Abstract

Background. Female genital tuberculosis is rare form of extrapulmonary TB. It may lead to delayed diagnosis because of the nonspecific features such as fever, abdominal distension, ascites, and weight loss. Here, we reported a case of prolonged fever and acute abdomen due to tubo-ovarian tuberculosis. Case Description. A female 22 years old came to ER with major complaint of right lower quadrant abdominal pain since 2 days. Patient has medical checkup history at the internal medicine clinic with complaint of prolonged fever for 2 months, decrease body weight 7 kg in 3 months, and abdominal tenderness. She has negative result for HIV, hepatitis, salmonella and TORCH work up.
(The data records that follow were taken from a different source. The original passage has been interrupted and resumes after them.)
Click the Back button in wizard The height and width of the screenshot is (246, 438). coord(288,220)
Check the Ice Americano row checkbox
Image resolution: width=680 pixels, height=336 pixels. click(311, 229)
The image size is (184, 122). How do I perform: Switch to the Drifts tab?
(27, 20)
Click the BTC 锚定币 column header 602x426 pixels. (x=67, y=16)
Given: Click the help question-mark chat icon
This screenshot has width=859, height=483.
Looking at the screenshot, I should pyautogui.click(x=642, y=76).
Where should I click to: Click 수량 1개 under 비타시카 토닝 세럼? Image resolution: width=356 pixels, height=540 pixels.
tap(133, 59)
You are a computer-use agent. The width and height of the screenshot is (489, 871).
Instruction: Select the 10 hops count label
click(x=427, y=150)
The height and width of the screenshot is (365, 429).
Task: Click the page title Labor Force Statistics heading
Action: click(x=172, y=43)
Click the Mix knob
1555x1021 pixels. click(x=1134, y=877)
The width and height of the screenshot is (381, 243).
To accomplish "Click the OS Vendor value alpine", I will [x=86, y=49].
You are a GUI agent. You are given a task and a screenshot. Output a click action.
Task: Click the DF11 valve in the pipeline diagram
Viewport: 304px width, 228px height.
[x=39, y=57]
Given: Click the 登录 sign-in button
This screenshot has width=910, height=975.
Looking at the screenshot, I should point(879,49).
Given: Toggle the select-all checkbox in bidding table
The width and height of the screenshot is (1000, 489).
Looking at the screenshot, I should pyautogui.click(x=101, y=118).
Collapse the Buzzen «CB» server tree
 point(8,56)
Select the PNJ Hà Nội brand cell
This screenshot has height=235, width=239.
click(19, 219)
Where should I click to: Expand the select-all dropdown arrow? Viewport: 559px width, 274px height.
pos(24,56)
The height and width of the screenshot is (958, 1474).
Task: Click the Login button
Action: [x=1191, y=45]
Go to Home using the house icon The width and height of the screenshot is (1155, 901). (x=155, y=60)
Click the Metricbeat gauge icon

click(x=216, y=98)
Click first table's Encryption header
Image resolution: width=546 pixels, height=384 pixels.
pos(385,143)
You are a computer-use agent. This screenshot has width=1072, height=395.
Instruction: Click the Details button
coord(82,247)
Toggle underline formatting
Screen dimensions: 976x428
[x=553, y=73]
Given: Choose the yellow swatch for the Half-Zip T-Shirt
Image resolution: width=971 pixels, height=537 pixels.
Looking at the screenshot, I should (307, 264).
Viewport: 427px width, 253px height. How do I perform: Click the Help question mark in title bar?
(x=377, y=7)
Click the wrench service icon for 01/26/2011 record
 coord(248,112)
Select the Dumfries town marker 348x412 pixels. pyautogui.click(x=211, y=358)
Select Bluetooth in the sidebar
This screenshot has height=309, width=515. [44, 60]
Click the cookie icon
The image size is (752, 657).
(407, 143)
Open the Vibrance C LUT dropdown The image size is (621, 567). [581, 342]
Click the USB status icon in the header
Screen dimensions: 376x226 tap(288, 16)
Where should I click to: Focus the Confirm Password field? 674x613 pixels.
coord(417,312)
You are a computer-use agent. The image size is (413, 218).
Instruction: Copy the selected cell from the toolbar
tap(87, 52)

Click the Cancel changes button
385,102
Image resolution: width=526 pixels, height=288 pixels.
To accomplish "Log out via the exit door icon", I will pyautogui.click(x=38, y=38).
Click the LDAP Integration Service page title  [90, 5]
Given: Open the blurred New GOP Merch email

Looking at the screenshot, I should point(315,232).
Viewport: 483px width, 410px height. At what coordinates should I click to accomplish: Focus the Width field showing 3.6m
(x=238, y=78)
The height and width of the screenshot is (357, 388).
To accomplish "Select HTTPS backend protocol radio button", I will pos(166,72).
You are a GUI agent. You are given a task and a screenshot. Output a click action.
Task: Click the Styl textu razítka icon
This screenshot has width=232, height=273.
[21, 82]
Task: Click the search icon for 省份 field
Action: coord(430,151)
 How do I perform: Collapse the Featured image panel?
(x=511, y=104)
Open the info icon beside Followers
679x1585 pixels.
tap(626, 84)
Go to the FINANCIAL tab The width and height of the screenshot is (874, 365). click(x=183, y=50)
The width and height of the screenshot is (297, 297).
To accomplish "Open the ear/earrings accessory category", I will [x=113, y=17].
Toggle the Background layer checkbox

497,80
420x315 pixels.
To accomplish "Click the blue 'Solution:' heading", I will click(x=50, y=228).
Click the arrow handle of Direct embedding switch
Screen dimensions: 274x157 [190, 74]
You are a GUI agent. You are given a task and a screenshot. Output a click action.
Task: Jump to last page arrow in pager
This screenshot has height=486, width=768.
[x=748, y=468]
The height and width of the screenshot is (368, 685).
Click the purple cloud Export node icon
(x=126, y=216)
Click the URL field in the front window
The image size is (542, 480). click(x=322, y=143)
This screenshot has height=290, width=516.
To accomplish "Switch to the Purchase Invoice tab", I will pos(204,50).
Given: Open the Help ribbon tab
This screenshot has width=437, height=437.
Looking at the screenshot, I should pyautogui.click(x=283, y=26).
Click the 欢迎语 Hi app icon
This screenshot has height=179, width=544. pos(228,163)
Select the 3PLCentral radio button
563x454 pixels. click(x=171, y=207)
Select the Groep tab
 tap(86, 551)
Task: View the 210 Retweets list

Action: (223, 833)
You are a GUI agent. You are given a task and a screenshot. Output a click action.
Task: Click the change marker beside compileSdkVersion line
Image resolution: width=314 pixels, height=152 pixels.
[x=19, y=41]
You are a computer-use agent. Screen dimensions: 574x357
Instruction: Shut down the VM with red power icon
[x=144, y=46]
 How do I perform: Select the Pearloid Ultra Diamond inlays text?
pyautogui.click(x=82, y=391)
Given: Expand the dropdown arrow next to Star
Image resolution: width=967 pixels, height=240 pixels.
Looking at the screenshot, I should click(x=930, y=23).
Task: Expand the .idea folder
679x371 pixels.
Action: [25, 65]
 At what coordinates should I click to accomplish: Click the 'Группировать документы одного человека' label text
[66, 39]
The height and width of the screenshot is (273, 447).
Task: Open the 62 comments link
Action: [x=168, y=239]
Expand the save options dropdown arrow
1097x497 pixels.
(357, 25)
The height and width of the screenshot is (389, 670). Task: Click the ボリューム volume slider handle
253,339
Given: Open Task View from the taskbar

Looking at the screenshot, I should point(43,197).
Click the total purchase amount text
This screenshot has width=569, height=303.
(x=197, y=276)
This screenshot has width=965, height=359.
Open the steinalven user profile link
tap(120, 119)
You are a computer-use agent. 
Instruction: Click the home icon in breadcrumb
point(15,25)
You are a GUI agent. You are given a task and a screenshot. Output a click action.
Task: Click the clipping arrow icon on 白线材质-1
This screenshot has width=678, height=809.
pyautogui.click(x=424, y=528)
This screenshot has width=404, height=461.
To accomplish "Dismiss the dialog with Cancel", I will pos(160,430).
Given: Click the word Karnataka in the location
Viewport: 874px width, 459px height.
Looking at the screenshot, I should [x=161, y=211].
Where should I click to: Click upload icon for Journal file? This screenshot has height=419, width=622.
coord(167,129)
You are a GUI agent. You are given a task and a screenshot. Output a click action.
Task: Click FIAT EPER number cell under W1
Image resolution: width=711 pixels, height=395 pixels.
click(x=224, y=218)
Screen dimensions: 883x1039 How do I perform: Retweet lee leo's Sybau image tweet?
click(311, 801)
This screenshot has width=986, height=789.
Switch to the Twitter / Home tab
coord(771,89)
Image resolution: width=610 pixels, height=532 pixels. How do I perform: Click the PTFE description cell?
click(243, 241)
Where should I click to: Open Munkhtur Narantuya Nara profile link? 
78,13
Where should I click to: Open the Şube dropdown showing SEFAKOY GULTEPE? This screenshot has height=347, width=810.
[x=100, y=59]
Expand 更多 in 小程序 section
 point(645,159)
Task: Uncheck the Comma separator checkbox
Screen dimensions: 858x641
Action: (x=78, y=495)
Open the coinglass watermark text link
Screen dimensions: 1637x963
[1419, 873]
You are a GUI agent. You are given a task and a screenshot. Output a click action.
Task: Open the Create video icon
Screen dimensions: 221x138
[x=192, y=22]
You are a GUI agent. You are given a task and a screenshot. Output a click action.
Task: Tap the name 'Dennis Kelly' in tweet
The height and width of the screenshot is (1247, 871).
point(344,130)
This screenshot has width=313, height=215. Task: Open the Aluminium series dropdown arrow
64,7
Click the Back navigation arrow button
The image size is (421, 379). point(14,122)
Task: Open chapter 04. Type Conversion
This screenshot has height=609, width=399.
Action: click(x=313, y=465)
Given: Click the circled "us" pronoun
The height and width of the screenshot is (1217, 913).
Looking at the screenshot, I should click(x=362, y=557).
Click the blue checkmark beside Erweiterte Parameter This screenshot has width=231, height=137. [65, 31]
Physical examination in the ER found slight distended abdomen, Mc Burney sign (+), and subfebris. Laboratory result showed mild anemia (9,5), negative pregnancy test and elevated CRP and LDH . Abdominal doppler USG result free fluid intra-abdomen and cystic mass in the right pelvis impressive ovarian mass. CT scan with triple contrast confirmed there’re bilateral cystic mass with diameter ± 11 cm (right) and ± 7 cm (left) with feeding artery from a.ovarica refer to malignant ovarial cyst. The patient took laparotomy, and during operation found attachment of right tubo-ovarian with adnexa and active bleeding. The pathological expertises described necrotic tissue with granulomatous formation due to tuberculosis. Anti TB drugs was given for 9 month, and the patient showed clinical improvement with reduction of ovarian size. Conclusion. Tubo-ovarian tuberculosis should be considered in the differential diagnosis of lower quadrant pain with decrease body weight in young female who live in tuberculosis-endemic regions.